**Problems**
**a.** Decide whether each statement below agrees with the discussion of ad networks, answering yes or no and quoting the words that decide it: (i) native ads are a kind of advertorial; (ii) letting publishers host ad network software themselves would remove tracking and cookies that follow users between sites; (iii) click fraud would not exist if the ad network paid per click.
**b.** Duplicate the passage of the ad network discussion from "The way forward" up to and including "like Daring Fireball.".

The way forward is native ads (no, native ads aren't advertorials) like podcast ads, radio ads, or sponsored posts on individual blogs like Daring Fireball.



The problem is with publishers too small to individually attract the attention of advertisers... which is most of the ones that use advertising to begin with. Any way to solve that problem reintroduces an ad network in some form or another.

Or would you say that advertising is only for big shots, and small-time publishers should just rely on up-front payment?


It's possible to have ad networks, but for publishers to host the software themselves. This would eliminate the tracking and cookies that follow you from site to site.


You expect them to discard click fraud and also pay out on self reported impressions?


Third party ad networks should pivot and provide a single binary executable (e.g. Go/Rust/C++ application) that a website owner adds to his website. And that binary app delivers the ads from the ad network and the website can choose how he integrates it to the website. The ad network will receive a list of URLs from the binary where it checks (with different IPs) if the ad is displayed to the user and if the image file hash is the same. Such an ad would be good for the users privacy (no more third party JS), good for the website owner (more ads delivered, more money), and good for the ad network (ads delivered also to users with adblockers) - a win-win-win situation.


Even with all that data, ad networks have massive problems with click fraud. Now you want them to discard all that and even pay the website owners according to their self reported visitor numbers? Good Luck with that.


How is a binary blob self reported? It can be signed and is totally in control of the ad network, just runs on the actual website. And click fraud wouldn't even exist if the ad network would pay per page impression/view. And ad networks will have to adapt in some way anyway for iOS9.

**Supplied information**
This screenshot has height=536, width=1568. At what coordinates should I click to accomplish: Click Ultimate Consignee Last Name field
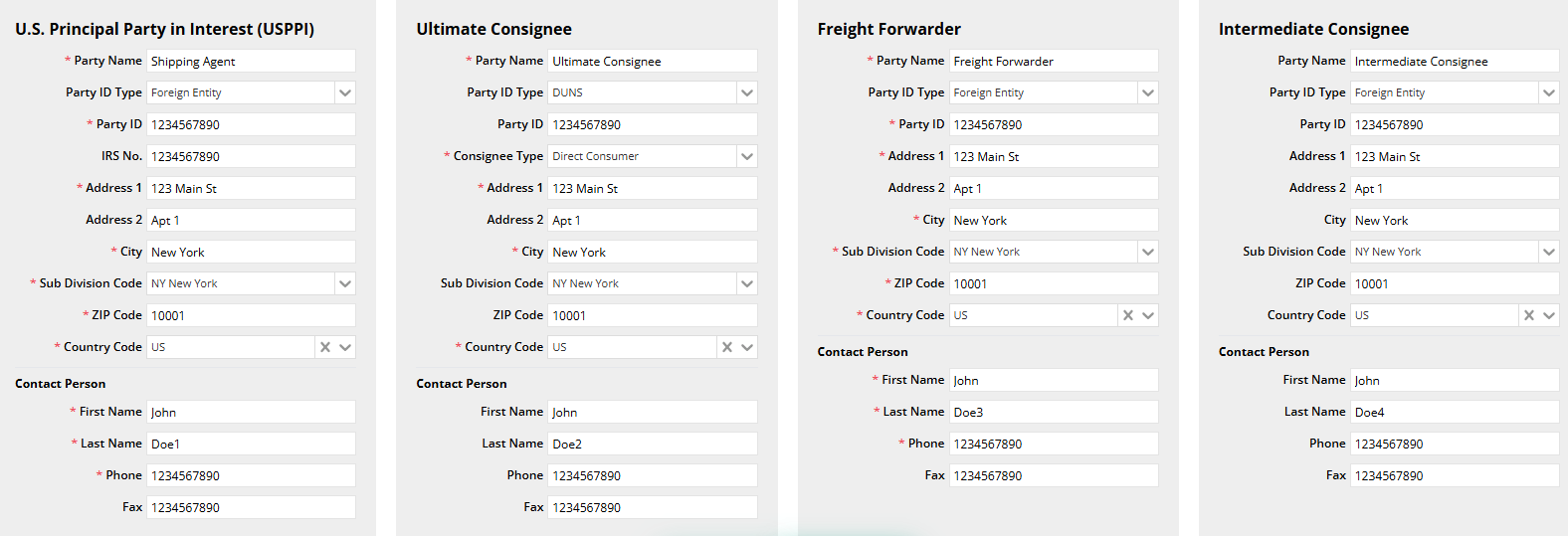pyautogui.click(x=652, y=444)
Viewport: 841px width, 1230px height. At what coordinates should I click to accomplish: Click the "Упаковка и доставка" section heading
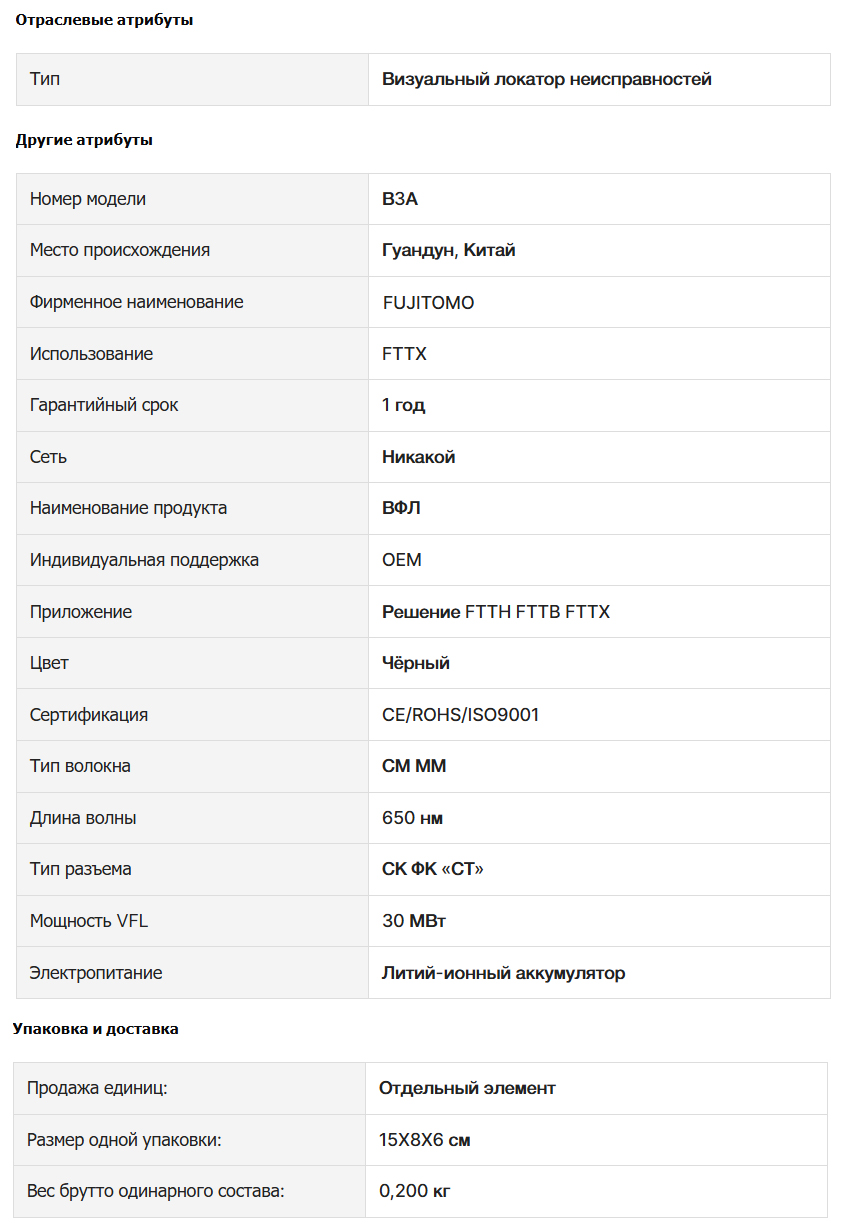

**Responses per task**
**a.**
(i) No: "no, native ads aren't advertorials"
(ii) Yes: "It's possible to have ad networks, but for publishers to host the software themselves. This would eliminate the tracking and cookies that follow you from site to site."
(iii) No: "click fraud wouldn't even exist if the ad network would pay per page impression/view"

**b.**
The way forward is native ads (no, native ads aren't advertorials) like podcast ads, radio ads, or sponsored posts on individual blogs like Daring Fireball.